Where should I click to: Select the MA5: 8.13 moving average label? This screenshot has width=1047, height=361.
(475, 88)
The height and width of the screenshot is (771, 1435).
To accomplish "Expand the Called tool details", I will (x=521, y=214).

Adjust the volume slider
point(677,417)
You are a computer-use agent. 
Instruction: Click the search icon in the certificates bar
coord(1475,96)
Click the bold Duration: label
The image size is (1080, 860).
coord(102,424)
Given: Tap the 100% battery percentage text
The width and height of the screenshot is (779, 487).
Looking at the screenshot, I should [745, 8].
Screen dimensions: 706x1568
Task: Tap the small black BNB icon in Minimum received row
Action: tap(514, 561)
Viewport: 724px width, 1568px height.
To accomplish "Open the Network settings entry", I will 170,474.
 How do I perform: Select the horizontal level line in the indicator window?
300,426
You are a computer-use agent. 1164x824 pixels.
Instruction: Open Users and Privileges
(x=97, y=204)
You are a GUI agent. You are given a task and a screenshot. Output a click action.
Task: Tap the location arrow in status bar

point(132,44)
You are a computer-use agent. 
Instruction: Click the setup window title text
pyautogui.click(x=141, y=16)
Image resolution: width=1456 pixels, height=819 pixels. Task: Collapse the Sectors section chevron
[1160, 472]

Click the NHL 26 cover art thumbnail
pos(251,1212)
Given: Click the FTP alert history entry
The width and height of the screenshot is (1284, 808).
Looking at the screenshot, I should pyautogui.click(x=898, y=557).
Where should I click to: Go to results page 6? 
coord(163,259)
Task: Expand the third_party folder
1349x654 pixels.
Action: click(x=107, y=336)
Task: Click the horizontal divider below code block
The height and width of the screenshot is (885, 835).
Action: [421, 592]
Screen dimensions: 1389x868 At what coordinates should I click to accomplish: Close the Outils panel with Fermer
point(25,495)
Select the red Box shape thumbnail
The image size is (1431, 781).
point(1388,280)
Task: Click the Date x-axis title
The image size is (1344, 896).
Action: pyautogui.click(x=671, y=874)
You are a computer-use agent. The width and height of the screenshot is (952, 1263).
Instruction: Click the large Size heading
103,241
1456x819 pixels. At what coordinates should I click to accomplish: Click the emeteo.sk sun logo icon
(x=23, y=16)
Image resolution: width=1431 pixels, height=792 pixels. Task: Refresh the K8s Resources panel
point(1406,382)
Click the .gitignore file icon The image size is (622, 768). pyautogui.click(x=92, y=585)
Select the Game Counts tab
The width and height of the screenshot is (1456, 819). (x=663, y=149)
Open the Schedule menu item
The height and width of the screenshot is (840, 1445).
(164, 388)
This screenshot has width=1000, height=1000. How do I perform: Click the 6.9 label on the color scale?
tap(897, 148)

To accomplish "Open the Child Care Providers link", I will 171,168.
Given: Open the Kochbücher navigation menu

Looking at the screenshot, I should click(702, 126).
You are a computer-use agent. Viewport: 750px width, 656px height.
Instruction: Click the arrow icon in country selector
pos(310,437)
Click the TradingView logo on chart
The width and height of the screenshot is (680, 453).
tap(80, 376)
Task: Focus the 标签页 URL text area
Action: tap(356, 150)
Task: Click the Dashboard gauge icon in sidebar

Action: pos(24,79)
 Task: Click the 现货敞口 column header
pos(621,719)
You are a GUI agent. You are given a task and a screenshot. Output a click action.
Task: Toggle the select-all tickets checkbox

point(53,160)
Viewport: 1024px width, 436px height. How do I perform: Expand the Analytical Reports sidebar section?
*-*-*
Rewrite all of the rows above, changing every occurrence of "computer-use agent" to "desktop assistant" and leaving the rest unchanged.

*WRITTEN SOLUTION*
Where should I click to: Select the MA5: 8.13 moving average label? This screenshot has width=1047, height=361.
(475, 88)
The height and width of the screenshot is (771, 1435).
To accomplish "Expand the Called tool details", I will (x=521, y=214).

Adjust the volume slider
point(677,417)
You are a desktop assistant. 
Instruction: Click the search icon in the certificates bar
coord(1475,96)
Click the bold Duration: label
The image size is (1080, 860).
coord(102,424)
Given: Tap the 100% battery percentage text
The width and height of the screenshot is (779, 487).
Looking at the screenshot, I should [745, 8].
Screen dimensions: 706x1568
Task: Tap the small black BNB icon in Minimum received row
Action: tap(514, 561)
Viewport: 724px width, 1568px height.
To accomplish "Open the Network settings entry", I will 170,474.
 How do I perform: Select the horizontal level line in the indicator window?
300,426
You are a desktop assistant. 1164x824 pixels.
Instruction: Open Users and Privileges
(x=97, y=204)
You are a GUI agent. You are given a task and a screenshot. Output a click action.
Task: Tap the location arrow in status bar

point(132,44)
You are a desktop assistant. 
Instruction: Click the setup window title text
pyautogui.click(x=141, y=16)
Image resolution: width=1456 pixels, height=819 pixels. Task: Collapse the Sectors section chevron
[1160, 472]

Click the NHL 26 cover art thumbnail
pos(251,1212)
Given: Click the FTP alert history entry
The width and height of the screenshot is (1284, 808).
Looking at the screenshot, I should pyautogui.click(x=898, y=557).
Where should I click to: Go to results page 6? 
coord(163,259)
Task: Expand the third_party folder
1349x654 pixels.
Action: click(x=107, y=336)
Task: Click the horizontal divider below code block
The height and width of the screenshot is (885, 835).
Action: [421, 592]
Screen dimensions: 1389x868 At what coordinates should I click to accomplish: Close the Outils panel with Fermer
point(25,495)
Select the red Box shape thumbnail
The image size is (1431, 781).
point(1388,280)
Task: Click the Date x-axis title
The image size is (1344, 896).
Action: pyautogui.click(x=671, y=874)
You are a desktop assistant. The width and height of the screenshot is (952, 1263).
Instruction: Click the large Size heading
103,241
1456x819 pixels. At what coordinates should I click to accomplish: Click the emeteo.sk sun logo icon
(x=23, y=16)
Image resolution: width=1431 pixels, height=792 pixels. Task: Refresh the K8s Resources panel
point(1406,382)
Click the .gitignore file icon The image size is (622, 768). pyautogui.click(x=92, y=585)
Select the Game Counts tab
The width and height of the screenshot is (1456, 819). (x=663, y=149)
Open the Schedule menu item
The height and width of the screenshot is (840, 1445).
(164, 388)
This screenshot has width=1000, height=1000. How do I perform: Click the 6.9 label on the color scale?
tap(897, 148)

To accomplish "Open the Child Care Providers link", I will 171,168.
Given: Open the Kochbücher navigation menu

Looking at the screenshot, I should click(702, 126).
You are a desktop assistant. Viewport: 750px width, 656px height.
Instruction: Click the arrow icon in country selector
pos(310,437)
Click the TradingView logo on chart
The width and height of the screenshot is (680, 453).
tap(80, 376)
Task: Focus the 标签页 URL text area
Action: tap(356, 150)
Task: Click the Dashboard gauge icon in sidebar

Action: pos(24,79)
 Task: Click the 现货敞口 column header
pos(621,719)
You are a GUI agent. You are given a task and a screenshot. Output a click action.
Task: Toggle the select-all tickets checkbox

point(53,160)
Viewport: 1024px width, 436px height. How do I perform: Expand the Analytical Reports sidebar section?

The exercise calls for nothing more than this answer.